**Exercise details**
Only the text is wanted; write out each record below exactly and exclude all pictures.

**Exercise input**
★ ★ ★ ★ ★ ★ ★

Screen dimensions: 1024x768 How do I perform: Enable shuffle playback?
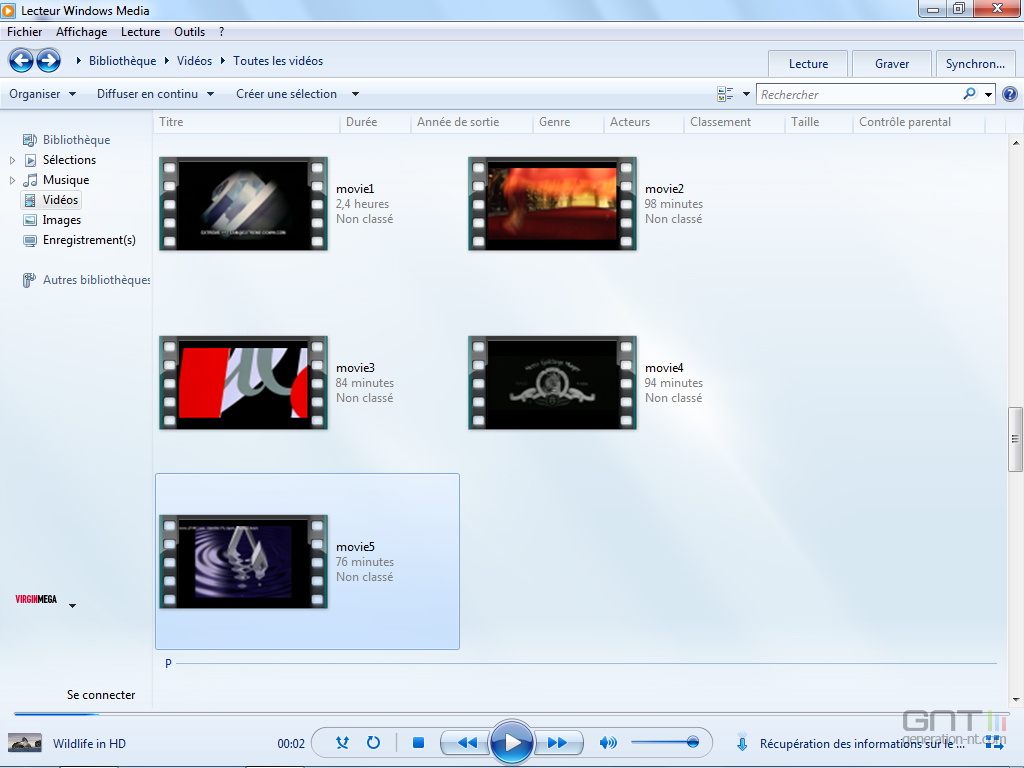tap(342, 742)

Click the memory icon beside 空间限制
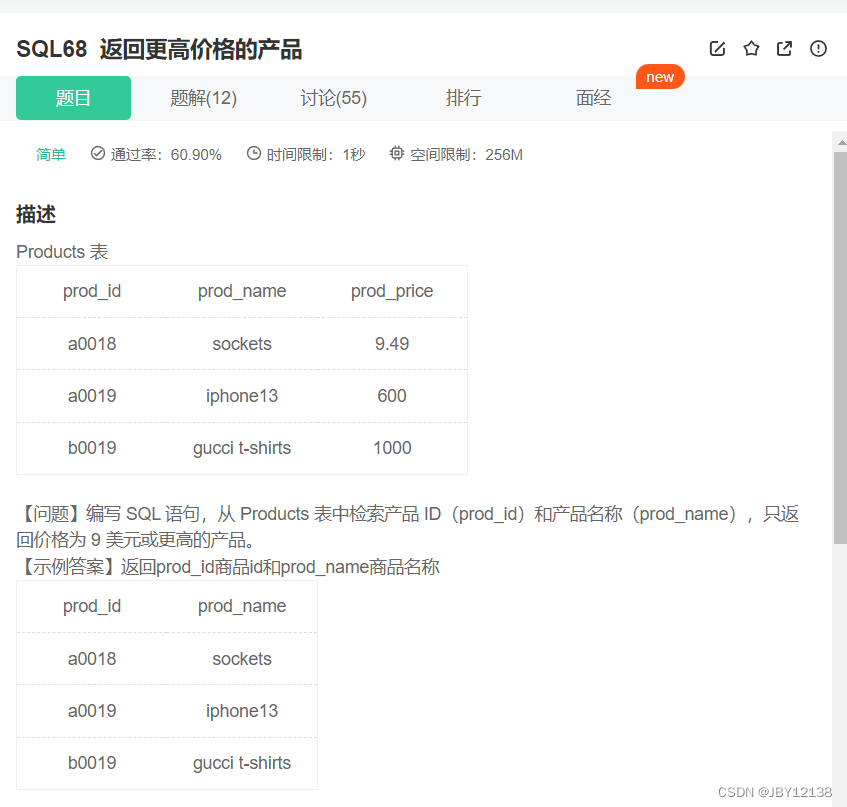click(x=395, y=153)
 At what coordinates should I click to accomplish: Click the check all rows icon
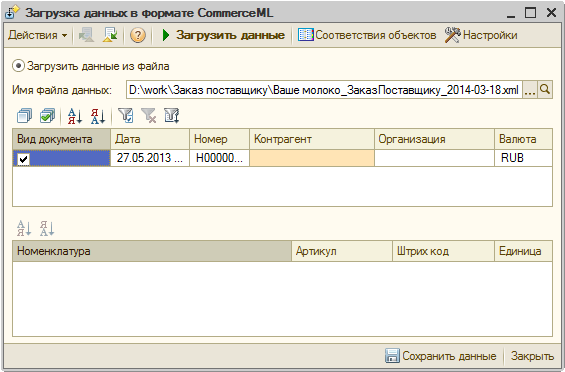click(x=47, y=116)
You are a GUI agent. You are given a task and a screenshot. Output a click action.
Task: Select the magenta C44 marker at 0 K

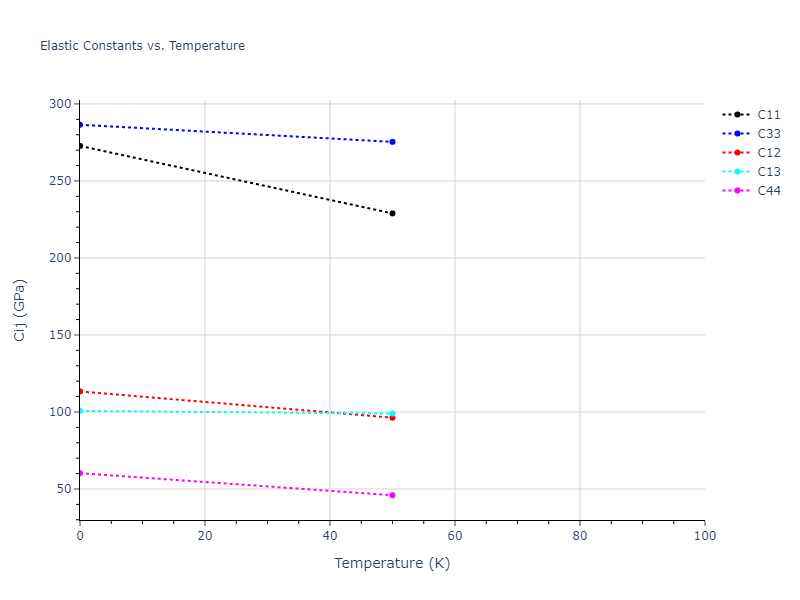pyautogui.click(x=80, y=473)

★ ★ ★ ★ ★ ★ ★

**Result of this task**
Screen dimensions: 1024x768 How do I perform: Enable shuffle playback?
tap(342, 742)

Click the memory icon beside 空间限制
click(x=395, y=153)
 At what coordinates should I click to accomplish: Click the check all rows icon
click(x=47, y=116)
You are a GUI agent. You are given a task and a screenshot. Output a click action.
Task: Select the magenta C44 marker at 0 K

pyautogui.click(x=80, y=473)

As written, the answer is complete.